I will not post again. Thank you again for listening to me, it really did help me to tell everything I was thinking about, and thank you again for this great forum.

😬 Thats pretty ****ed up

Yeah, there's like no ****ing paragraphs...****ed up shit.

the kid really wanted to be a blue tall alien huh?😕

Transformers: RoTF

Seriously, f*ck that movie.

Originally posted by XMr. WinterX
the kid really wanted to be a blue tall alien huh?😕

😬 Yeah,I guess so

The Resident Evil movies, **** EM!

Originally posted by SnakeEyes
The Resident Evil movies, **** EM!

👆

Anything Uwe boll decides to do.

Originally posted by sixella 34
Yes, the remake.

speaking of remakes

War Of The Worlds.
Halloween
The Omen.
Im sure there are more
God I hate remakes. 😠

Originally posted by Kazenji
Anything Uwe boll decides to do.

Originally posted by Mr Parker
speaking of remakes

War Of The Worlds.
Halloween
The Omen.
Im sure there are more
God I hate remakes. 😠

😬 Why does everyone hate the Halloween remake so much?

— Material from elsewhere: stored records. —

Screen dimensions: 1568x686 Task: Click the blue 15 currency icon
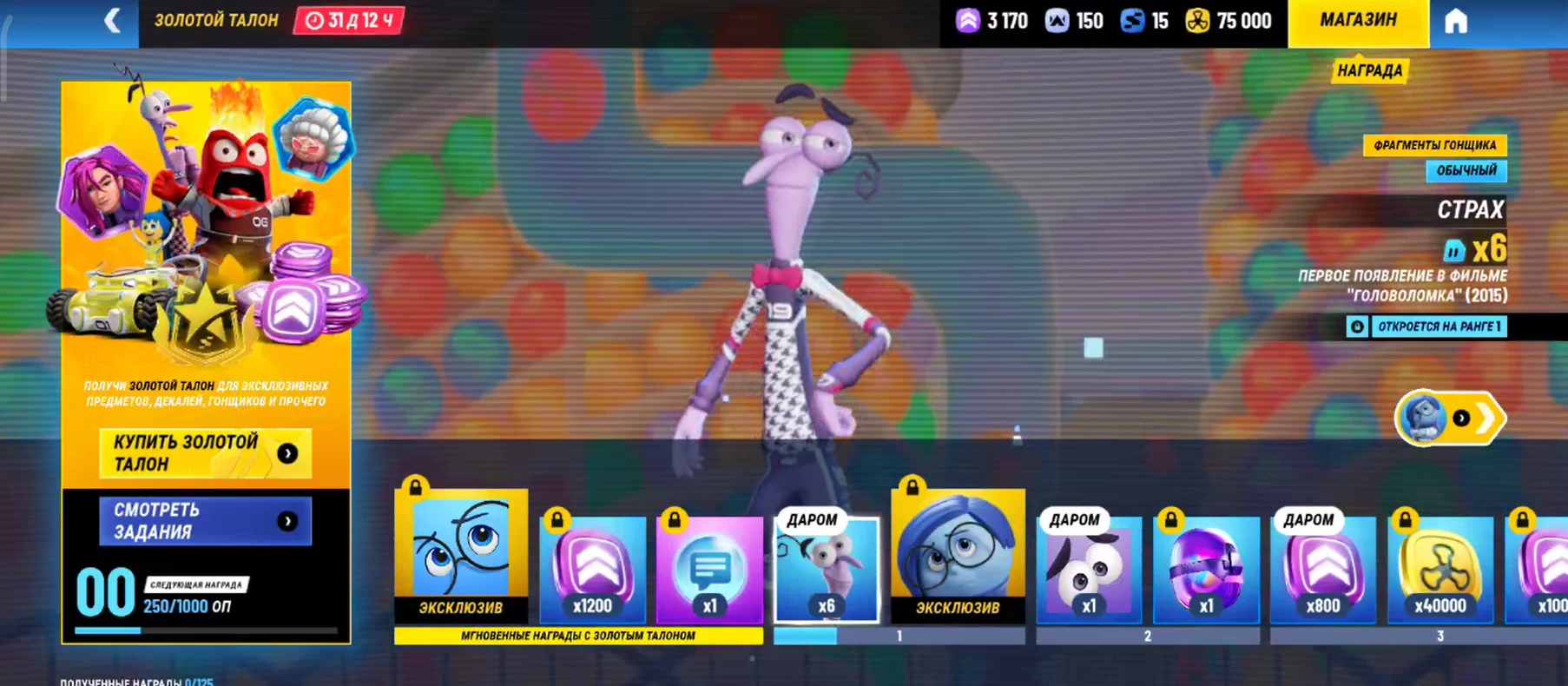click(1132, 21)
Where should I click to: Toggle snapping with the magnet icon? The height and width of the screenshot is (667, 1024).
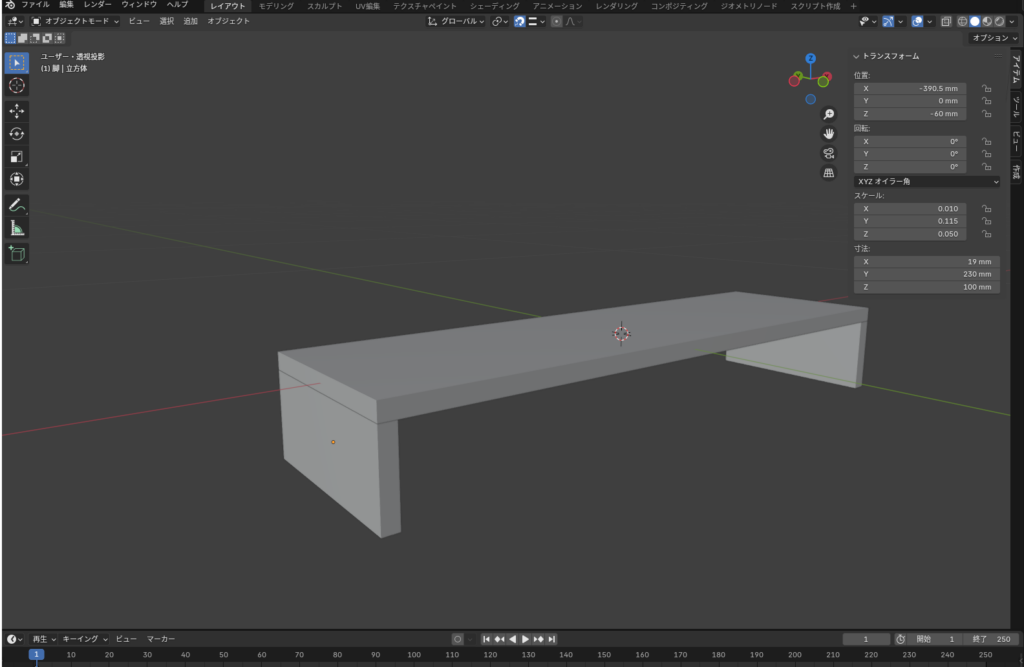(x=520, y=21)
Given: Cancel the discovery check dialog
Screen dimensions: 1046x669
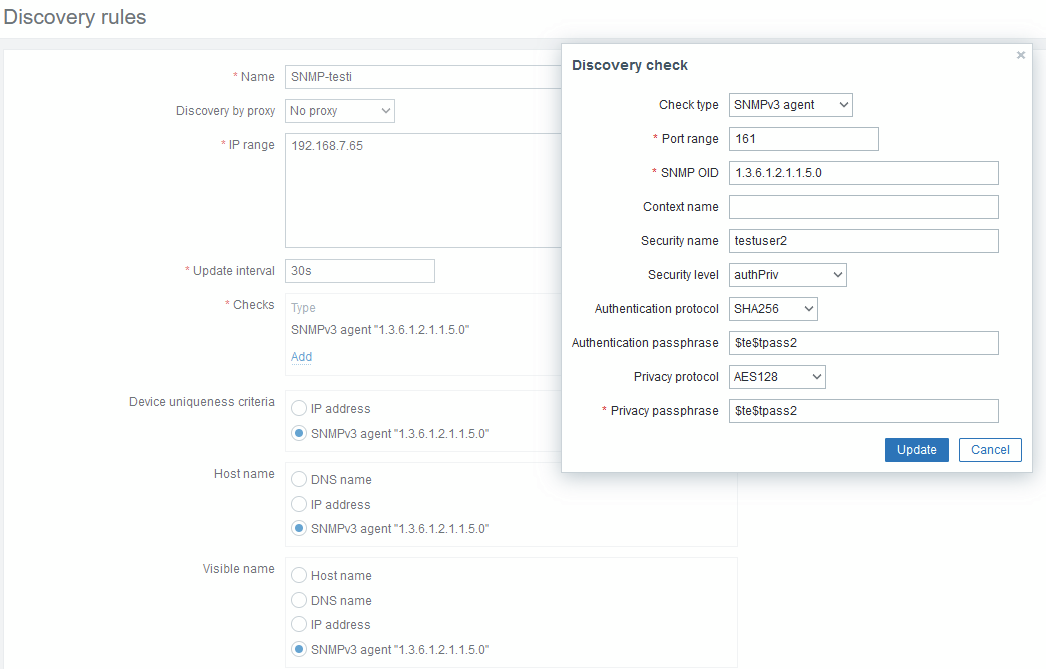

Because it's pointless rubbish. 😛 Go into the Halloween remake topics to find out more why it's rubbish.

🙂

Originally posted by MildPossession
Because it's pointless rubbish. 😛 Go into the Halloween remake topics to find out more why it's rubbish.

🙂

😬 I know the 2nd remake was rubbish and zombie should be shot for it,but I really liked what he did with his remake of the first one

I prefered the second over the first, but still rubbish.

Originally posted by MildPossession
I prefered the second over the first, but still rubbish.

😑 How the hell did you prefer the 2nd over the first?

Go to Horror section.

Originally posted by MildPossession
Go to Horror section.

😈 Fine,I will!

Zach and Miri make a porno.. atrocious

Surrogates, even more atrocious

Ah, c'mon, Bruce.

Zack and Miri was decent. Even Jason Mewes' penis/scrotum was delightful to see, IMO.

Originally posted by Impediment
Ah, c'mon, Bruce.

Zack and Miri was decent. Even Jason Mewes' penis/scrotum was delightful to see, IMO.